Lawyers change in murder case

Jailhouse recordings not an issue, says attorney

Justin James Rector

Justin James Rector

KINGMAN - Citing a conflict of interest, Mohave County Public Defender Harry Moore has withdrawn from representing death penalty defendant Justin James Rector, the Bullhead City man accused of killing and burying an 8-year-old girl last September.

In court documents filed late last week, Moore advised Jantzen that the public defender's office has represented the mother and stepfather of Bella Grogan-Cannella, whose partially clothed body was found buried in a shallow grave in a wash about a mile from her Bullhead City home in early September.

Rector was arrested shortly afterward and Mohave County prosecutors ultimately decided to seek the death penalty against the 26-year-old man.

The public defender's office was assigned the case, but recently learned it has represented Grogan-Cannella's mother, Tania Grogan, and stepfather Ralph Folster III, in previous criminal cases.

Both of them, said Moore in court papers, are "significant" witnesses for the state.

"This raises a situation of successive representation, hampering the ability of the public defender's office to cross-examine each of these witnesses, and to comply with ethical duties of loyalty to prior clients," wrote Moore.

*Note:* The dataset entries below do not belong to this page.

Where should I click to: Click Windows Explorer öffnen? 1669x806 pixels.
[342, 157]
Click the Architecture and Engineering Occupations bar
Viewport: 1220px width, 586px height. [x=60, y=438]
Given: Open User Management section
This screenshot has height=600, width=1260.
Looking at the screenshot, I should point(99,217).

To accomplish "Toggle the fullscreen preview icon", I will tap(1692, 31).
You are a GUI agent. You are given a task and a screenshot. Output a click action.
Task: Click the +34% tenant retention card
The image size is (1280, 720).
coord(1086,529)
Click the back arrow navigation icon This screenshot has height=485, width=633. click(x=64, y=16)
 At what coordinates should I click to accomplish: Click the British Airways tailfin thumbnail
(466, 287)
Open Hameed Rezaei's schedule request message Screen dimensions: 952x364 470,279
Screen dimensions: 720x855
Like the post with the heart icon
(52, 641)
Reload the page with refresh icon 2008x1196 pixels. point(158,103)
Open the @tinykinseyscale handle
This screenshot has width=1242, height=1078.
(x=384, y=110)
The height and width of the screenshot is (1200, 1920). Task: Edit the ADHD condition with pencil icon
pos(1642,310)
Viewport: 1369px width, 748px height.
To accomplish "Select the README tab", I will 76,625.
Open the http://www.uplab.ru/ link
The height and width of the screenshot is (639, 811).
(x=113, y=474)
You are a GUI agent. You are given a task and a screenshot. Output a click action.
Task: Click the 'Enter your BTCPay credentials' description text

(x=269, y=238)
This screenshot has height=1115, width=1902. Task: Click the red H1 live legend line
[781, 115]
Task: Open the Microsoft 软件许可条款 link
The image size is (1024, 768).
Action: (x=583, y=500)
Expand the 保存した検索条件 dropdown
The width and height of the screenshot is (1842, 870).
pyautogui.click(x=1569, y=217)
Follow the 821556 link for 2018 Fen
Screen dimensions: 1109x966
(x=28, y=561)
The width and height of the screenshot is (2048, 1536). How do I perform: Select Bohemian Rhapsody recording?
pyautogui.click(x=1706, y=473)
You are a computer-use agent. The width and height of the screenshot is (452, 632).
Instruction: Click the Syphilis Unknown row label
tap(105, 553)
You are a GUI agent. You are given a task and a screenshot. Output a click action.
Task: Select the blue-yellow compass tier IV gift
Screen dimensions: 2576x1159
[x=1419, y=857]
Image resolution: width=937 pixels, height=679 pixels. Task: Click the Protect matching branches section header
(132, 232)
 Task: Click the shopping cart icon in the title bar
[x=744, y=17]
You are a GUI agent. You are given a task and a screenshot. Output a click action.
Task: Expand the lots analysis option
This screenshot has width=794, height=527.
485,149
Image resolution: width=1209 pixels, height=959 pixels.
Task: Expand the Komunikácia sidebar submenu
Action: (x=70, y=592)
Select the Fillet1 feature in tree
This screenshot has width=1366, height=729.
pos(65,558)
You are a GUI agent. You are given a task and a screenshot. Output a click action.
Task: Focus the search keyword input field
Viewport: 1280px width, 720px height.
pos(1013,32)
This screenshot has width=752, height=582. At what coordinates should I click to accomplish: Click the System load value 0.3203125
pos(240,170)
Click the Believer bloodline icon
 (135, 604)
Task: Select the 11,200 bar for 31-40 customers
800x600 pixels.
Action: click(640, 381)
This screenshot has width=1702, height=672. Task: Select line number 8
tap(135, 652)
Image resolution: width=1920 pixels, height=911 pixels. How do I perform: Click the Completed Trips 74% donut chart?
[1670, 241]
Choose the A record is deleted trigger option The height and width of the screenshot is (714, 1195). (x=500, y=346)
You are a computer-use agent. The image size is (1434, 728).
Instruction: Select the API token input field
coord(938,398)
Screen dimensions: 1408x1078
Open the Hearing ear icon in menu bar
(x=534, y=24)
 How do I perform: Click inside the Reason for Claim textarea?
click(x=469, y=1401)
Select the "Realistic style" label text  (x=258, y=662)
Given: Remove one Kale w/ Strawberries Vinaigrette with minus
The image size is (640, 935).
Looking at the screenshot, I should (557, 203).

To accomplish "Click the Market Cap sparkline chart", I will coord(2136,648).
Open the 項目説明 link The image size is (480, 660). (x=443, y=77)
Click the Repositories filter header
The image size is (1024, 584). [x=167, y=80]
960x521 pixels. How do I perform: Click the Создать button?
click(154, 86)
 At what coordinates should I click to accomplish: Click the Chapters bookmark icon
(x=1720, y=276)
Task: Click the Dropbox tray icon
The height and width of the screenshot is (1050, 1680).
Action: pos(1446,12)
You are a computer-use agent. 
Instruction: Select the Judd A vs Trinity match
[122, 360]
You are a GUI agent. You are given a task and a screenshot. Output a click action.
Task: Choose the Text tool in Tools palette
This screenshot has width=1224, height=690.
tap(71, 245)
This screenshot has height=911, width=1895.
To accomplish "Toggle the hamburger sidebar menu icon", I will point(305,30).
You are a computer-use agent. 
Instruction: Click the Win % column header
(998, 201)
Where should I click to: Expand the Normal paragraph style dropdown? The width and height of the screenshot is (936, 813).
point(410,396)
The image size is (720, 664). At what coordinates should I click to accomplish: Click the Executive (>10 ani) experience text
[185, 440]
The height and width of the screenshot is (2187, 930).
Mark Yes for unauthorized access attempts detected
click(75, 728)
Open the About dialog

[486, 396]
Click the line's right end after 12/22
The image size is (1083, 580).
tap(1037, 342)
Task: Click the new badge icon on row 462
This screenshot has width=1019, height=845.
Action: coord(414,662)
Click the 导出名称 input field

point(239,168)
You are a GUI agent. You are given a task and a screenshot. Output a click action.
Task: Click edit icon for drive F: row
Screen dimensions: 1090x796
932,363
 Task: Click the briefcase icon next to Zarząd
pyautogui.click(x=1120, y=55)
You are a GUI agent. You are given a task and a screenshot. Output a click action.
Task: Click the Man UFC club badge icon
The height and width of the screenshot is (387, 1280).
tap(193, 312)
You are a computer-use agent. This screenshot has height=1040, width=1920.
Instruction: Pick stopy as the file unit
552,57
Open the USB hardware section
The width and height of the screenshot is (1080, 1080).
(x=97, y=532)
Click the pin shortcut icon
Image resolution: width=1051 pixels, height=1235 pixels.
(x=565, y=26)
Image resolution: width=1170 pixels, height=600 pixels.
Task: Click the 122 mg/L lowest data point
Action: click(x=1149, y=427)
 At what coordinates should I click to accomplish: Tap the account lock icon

Moore said his decision to remove himself from the case is based solely on the issue of a conflict of interest and has nothing to do with jailhouse telephone recordings between Rector and his father in which he admitted to murdering Grogan-Cannella and wanted to plead guilty to the crime.

The recordings were made on Oct. 31 and in November when Rector still sought to represent himself in his first-degree murder case. He dropped that plan in December.

Moore said he couldn't discuss specifics of the case, but at the December hearing he told Jantzen that Rector agreed to be represented by him and the case resumed its normal course.

The recordings, obtained by the Las Vegas Review-Journal following a public records request, could be damaging to the defendant if they are admitted as evidence in his trial.

According to the Review-Journal and other media outlets, Rector in a phone conversation with his father that was recorded on Oct. 31 said he wanted to plead guilty in order to "man the ... up and take responsibility for his action and take his punishment."

His father, James Rector, told his son it would be in his best interest to allow Moore and the public defender's office represent him.

"It's not about my best interest," said Rector. Rector told his father that he had been up "for a few days," perhaps under the influence of methamphetamine, and tried to "come down" by consuming "a bunch of Nyquil and a bunch of beer."

He thought he hallucinated killing the girl, but later remembered what happened to her.

"That's all I keep thinking about," he said. "This poor little ... girl that didn't deserve it. That poor little girl."

Mohave County Medical Examiner Rexene Worrell ruled Grogan-Cannella died of asphyxiation. There was no evidence that led Worrell to find the girl had been sexually assaulted.

In another phone call that was recorded Nov. 6, a woman identified as Ashley told Rector not to plead guilty and to do what his lawyer told him to do.

Rector, however, told her it was his intention to plead guilty and he also told her about some of the alleged evidence officers had against him.

Moore indicated Rector changed his mind.

"These alleged recordings were not a factor whatsoever in my decision," he said. "I didn't want to wait two years for something to blow apart the case at trial. Since December, he was willing to have me go forward. We were working together."

Indigent Defense Services assigned veteran death penalty attorney Gerald Gavin of Mesa to replace Moore. Jantzen said a trial date for 2016. Rector's next court date was scheduled for March 25.